#### What you are asked to do:
Within the records below, filter for lines carrying the word "agent" and copy them.

────

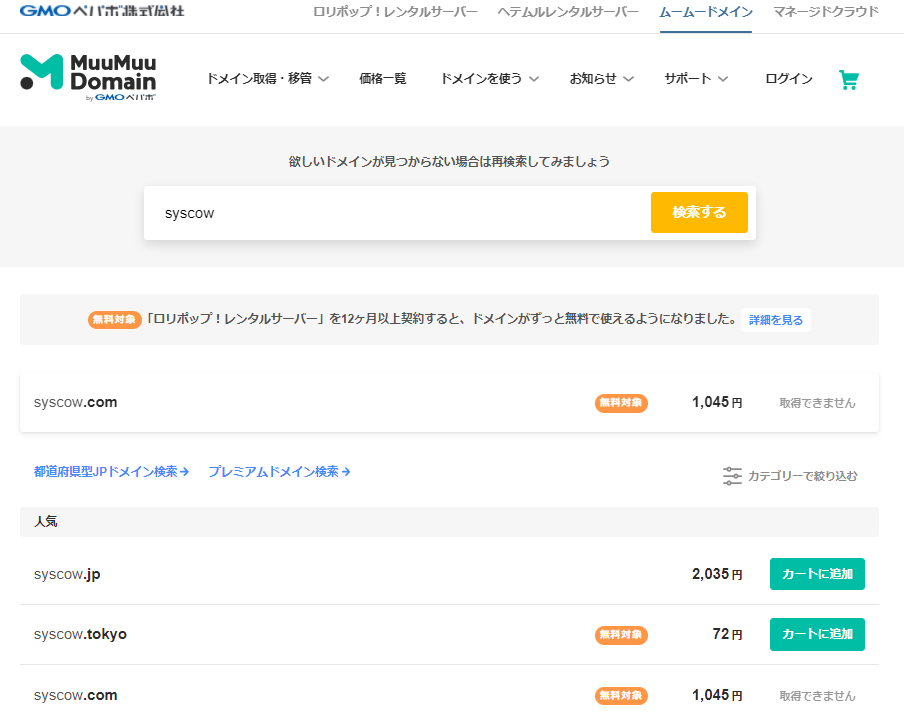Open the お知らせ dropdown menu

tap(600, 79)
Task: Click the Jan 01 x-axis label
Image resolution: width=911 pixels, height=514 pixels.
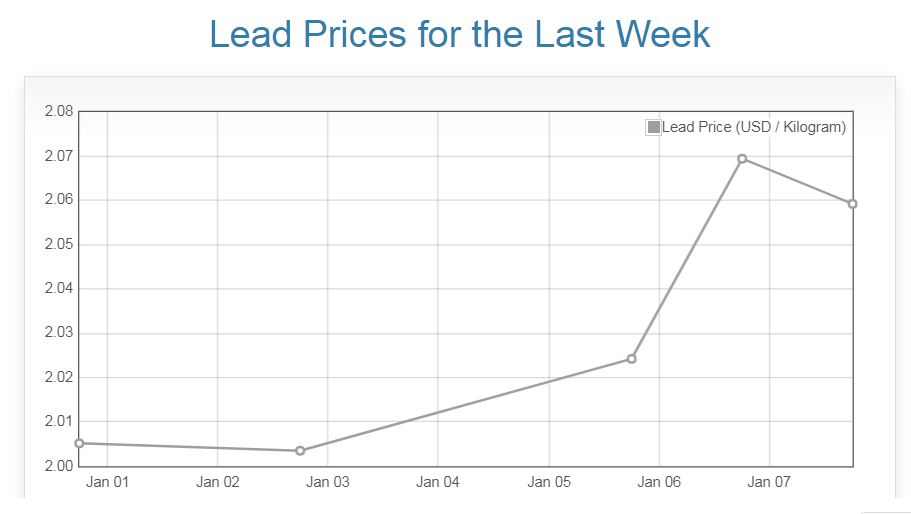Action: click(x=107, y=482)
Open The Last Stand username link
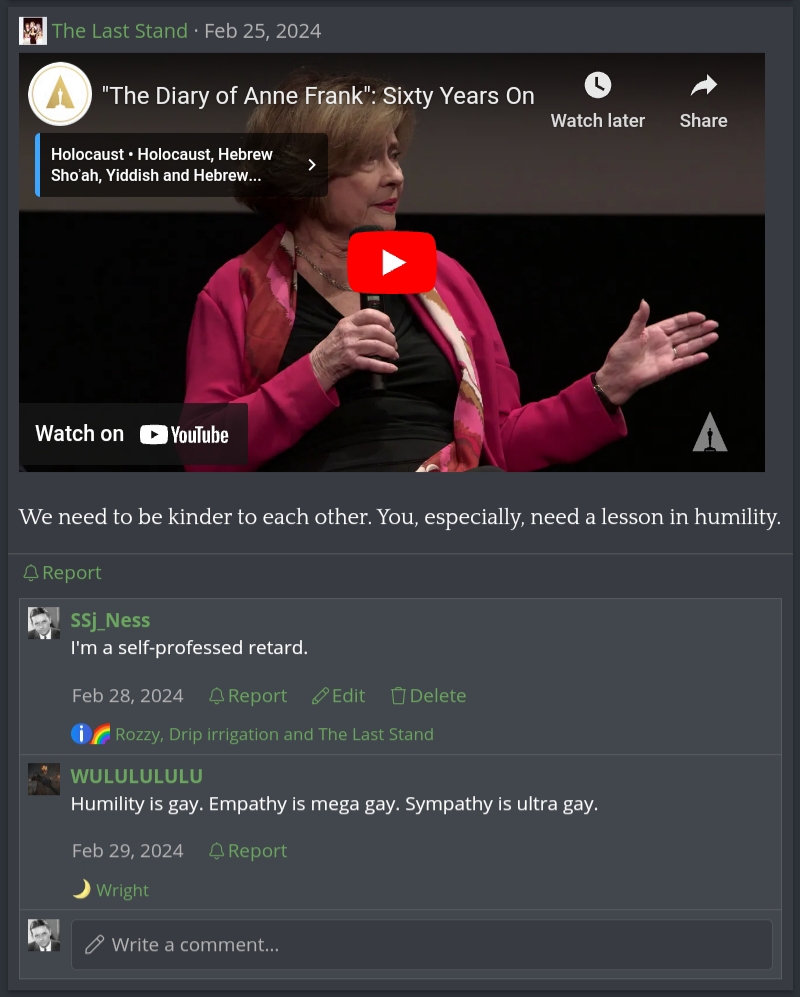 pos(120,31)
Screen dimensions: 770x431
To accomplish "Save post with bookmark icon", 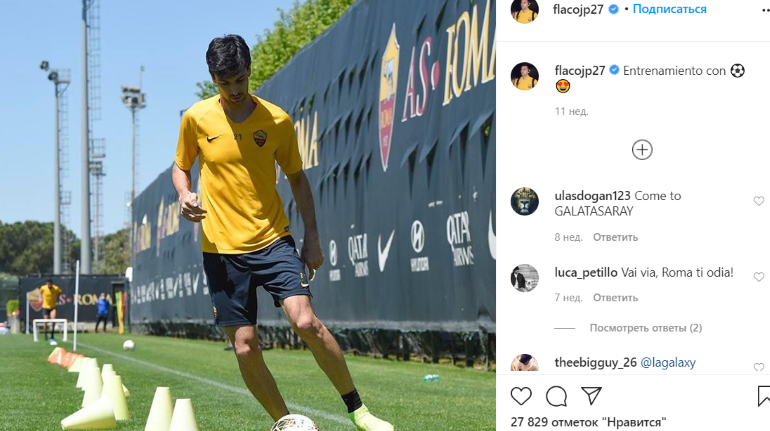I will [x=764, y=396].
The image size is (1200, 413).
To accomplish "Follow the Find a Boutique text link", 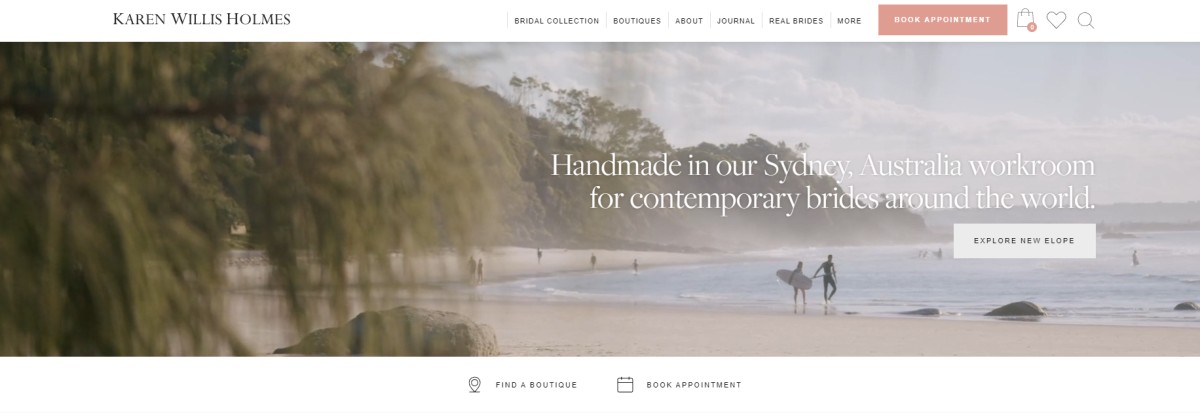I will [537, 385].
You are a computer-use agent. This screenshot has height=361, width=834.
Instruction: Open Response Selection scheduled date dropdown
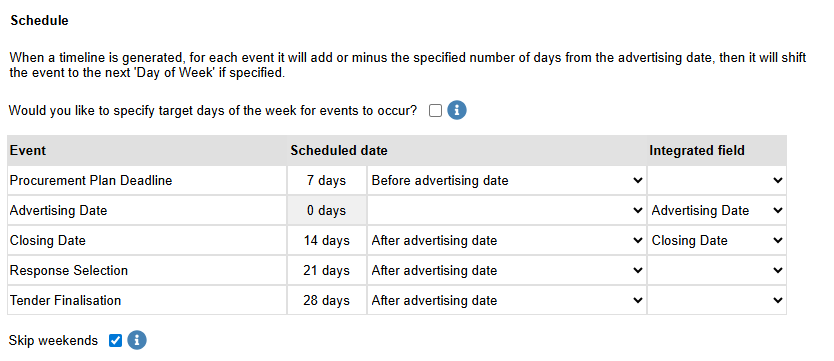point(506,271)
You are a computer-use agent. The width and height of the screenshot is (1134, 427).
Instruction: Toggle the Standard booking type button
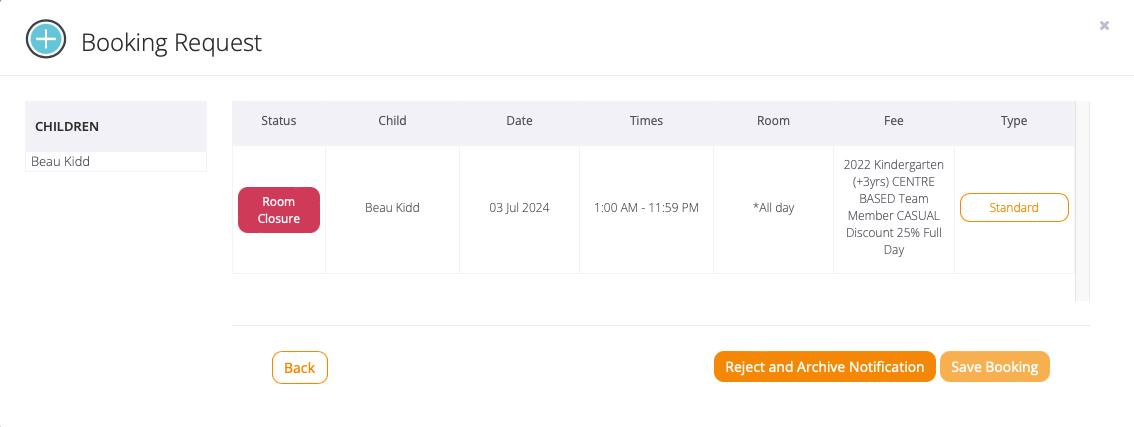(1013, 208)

────

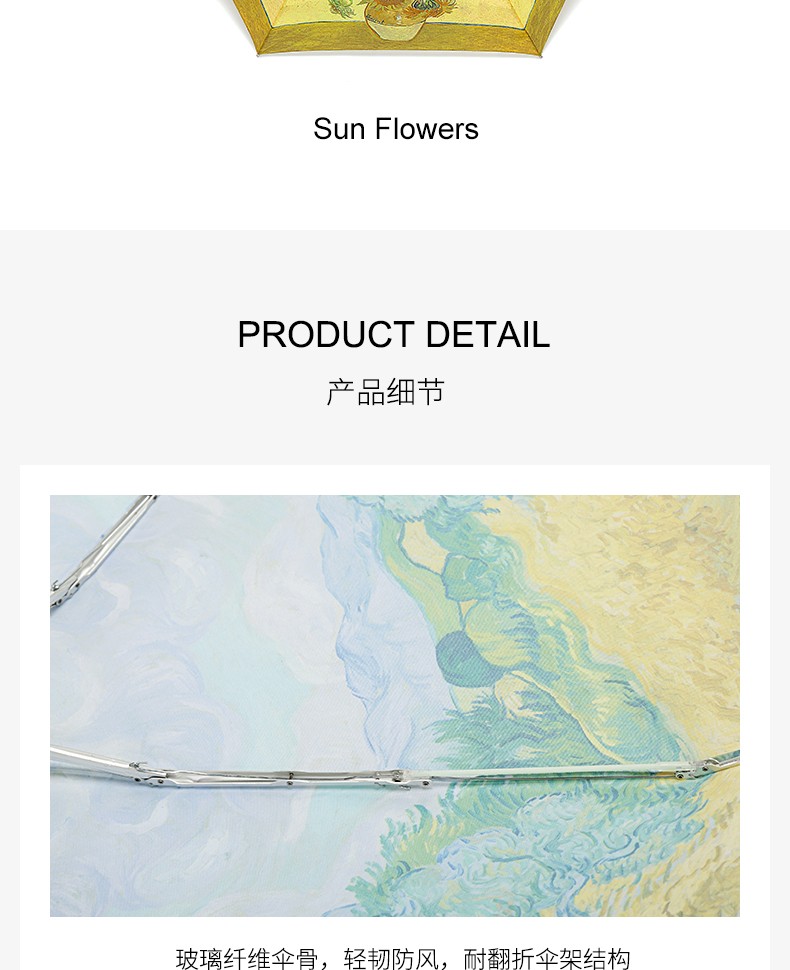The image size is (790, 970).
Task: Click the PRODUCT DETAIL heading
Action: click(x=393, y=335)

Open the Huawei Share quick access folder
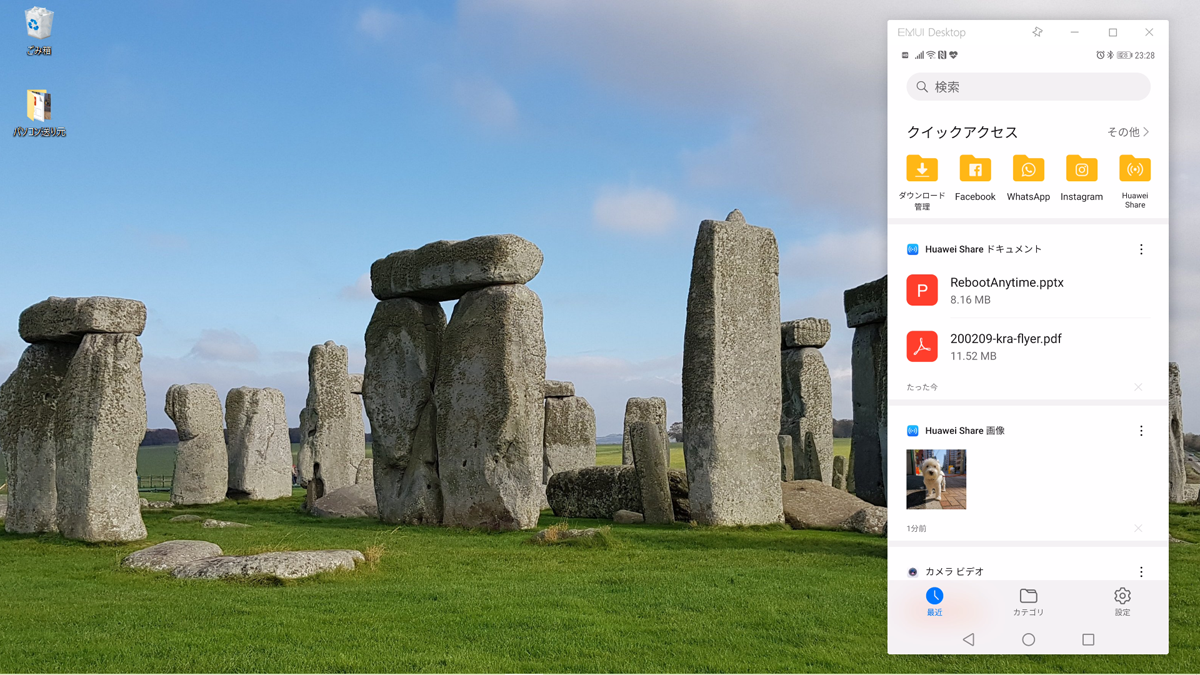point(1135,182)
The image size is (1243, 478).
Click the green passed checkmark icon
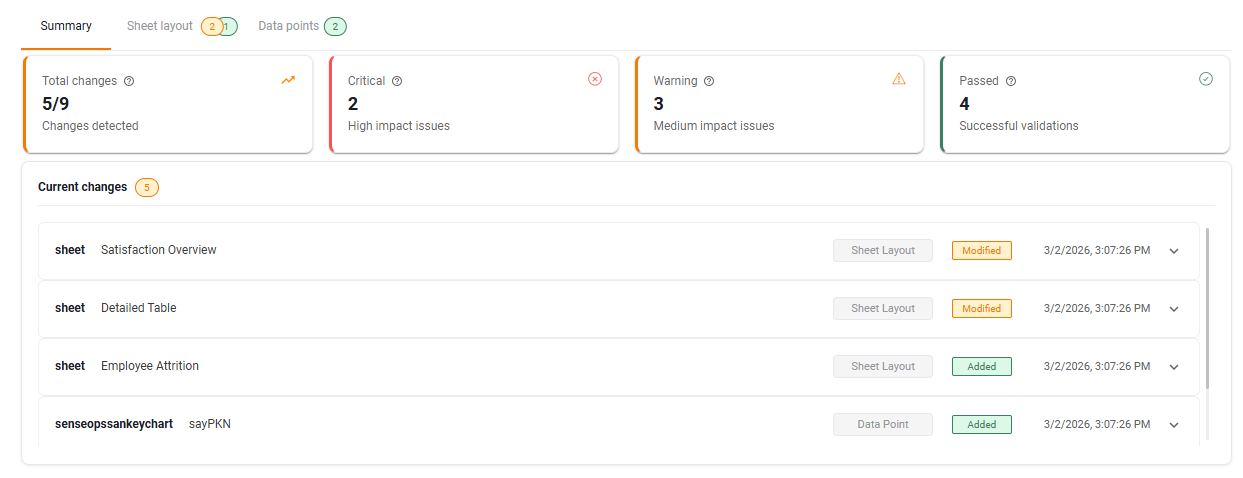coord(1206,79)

────

#### Reply to the task:
You are a computer-use agent. This screenshot has height=361, width=834.
You are a computer-use agent. The width and height of the screenshot is (1134, 427).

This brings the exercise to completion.